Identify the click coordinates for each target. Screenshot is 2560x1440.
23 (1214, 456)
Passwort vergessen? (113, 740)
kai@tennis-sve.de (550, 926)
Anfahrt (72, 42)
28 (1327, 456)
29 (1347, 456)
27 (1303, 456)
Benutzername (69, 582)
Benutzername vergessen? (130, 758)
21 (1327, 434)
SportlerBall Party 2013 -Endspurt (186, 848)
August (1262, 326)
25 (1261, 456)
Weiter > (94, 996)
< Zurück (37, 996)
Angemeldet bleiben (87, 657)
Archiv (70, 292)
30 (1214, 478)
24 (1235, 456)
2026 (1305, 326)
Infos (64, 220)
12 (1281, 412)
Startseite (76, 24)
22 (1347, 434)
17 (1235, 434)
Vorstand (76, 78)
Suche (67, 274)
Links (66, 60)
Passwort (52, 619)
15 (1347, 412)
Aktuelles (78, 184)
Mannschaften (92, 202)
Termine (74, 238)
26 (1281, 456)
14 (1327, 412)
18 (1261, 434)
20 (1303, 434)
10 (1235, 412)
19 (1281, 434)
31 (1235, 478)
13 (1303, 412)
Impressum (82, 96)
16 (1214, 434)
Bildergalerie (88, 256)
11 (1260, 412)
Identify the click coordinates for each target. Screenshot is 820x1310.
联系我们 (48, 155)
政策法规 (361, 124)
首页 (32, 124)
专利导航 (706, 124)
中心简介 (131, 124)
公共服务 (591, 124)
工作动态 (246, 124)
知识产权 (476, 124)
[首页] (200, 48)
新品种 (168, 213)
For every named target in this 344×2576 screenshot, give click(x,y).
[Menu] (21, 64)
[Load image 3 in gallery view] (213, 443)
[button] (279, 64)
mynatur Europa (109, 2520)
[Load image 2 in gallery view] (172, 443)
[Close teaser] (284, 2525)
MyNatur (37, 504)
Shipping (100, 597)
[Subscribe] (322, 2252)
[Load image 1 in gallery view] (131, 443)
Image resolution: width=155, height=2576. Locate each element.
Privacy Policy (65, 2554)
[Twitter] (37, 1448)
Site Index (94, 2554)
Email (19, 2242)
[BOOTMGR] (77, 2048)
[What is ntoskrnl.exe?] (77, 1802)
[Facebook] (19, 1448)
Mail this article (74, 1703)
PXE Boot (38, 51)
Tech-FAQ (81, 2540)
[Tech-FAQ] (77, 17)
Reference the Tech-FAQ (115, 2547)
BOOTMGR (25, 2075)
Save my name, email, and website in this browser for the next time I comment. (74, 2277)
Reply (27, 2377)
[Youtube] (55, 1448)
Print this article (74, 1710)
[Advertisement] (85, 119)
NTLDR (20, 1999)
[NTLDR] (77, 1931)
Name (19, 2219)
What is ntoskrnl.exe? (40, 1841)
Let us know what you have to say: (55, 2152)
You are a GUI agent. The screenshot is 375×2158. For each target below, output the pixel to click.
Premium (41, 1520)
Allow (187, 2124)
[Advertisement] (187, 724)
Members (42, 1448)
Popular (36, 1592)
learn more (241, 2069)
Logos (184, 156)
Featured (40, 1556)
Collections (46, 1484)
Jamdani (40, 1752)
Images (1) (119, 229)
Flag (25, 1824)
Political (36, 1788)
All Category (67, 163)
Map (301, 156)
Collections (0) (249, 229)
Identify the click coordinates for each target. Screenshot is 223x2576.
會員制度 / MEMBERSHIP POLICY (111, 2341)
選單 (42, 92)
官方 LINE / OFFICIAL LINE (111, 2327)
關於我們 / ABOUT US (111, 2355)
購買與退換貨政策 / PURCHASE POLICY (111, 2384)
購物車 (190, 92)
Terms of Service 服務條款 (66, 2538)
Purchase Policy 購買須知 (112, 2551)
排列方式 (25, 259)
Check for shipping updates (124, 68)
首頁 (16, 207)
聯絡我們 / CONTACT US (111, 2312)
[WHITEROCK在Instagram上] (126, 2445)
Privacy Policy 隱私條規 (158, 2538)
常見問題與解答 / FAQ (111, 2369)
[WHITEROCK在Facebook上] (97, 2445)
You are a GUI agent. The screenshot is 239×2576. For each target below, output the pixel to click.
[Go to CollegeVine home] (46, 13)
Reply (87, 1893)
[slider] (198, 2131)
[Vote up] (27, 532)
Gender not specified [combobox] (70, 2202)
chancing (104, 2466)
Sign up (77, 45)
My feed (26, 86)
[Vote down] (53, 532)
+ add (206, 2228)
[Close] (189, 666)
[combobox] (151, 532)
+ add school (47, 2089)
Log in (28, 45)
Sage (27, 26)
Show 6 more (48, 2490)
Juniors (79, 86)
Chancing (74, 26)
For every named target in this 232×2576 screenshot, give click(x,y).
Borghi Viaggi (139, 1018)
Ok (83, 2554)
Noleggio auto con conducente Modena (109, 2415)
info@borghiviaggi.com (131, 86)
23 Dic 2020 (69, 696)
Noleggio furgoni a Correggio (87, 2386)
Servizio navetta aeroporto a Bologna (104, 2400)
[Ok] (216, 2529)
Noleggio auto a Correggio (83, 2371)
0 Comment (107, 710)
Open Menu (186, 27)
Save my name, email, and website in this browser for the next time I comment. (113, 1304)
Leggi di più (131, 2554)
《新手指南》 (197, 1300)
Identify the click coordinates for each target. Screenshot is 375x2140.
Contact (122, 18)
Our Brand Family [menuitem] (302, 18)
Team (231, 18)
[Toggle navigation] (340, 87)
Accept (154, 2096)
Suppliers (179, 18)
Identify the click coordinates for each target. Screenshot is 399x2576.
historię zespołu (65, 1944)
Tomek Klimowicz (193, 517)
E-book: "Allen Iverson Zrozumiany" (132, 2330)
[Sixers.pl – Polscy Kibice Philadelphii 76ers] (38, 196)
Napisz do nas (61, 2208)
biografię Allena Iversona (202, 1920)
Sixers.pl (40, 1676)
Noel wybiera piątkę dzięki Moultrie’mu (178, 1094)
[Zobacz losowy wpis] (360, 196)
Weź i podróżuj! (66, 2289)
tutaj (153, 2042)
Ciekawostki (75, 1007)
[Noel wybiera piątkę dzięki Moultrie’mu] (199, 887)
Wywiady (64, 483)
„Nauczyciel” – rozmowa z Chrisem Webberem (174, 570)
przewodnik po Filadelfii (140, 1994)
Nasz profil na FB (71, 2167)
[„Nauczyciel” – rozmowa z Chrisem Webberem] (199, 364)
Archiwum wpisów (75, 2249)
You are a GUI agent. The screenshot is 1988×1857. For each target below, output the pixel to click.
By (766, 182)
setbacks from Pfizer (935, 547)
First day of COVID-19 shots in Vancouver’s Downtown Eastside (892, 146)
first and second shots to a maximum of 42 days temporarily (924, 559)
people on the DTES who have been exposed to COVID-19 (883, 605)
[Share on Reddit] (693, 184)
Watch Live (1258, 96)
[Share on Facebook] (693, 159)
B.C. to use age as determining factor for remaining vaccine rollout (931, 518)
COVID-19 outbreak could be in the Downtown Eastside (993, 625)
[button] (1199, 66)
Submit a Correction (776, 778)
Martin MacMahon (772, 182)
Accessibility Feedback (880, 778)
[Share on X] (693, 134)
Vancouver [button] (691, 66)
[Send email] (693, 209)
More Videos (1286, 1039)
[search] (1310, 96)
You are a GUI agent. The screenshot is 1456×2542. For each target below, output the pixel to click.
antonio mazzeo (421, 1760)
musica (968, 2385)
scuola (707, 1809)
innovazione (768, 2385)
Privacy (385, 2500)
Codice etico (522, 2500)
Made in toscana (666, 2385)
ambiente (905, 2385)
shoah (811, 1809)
------------------------
### BRIEF
Give again, word for word, every line from the one holding "B.C. to use" to the end of the data.

### FINAL ANSWER
B.C. to use age as determining factor for remaining vaccine rollout (931, 518)
COVID-19 outbreak could be in the Downtown Eastside (993, 625)
[button] (1199, 66)
Submit a Correction (776, 778)
Martin MacMahon (772, 182)
Accessibility Feedback (880, 778)
[Share on X] (693, 134)
Vancouver [button] (691, 66)
[Send email] (693, 209)
More Videos (1286, 1039)
[search] (1310, 96)
You are a GUI agent. The screenshot is 1456×2542. For each target below, output the pixel to click.
antonio mazzeo (421, 1760)
musica (968, 2385)
scuola (707, 1809)
innovazione (768, 2385)
Privacy (385, 2500)
Codice etico (522, 2500)
Made in toscana (666, 2385)
ambiente (905, 2385)
shoah (811, 1809)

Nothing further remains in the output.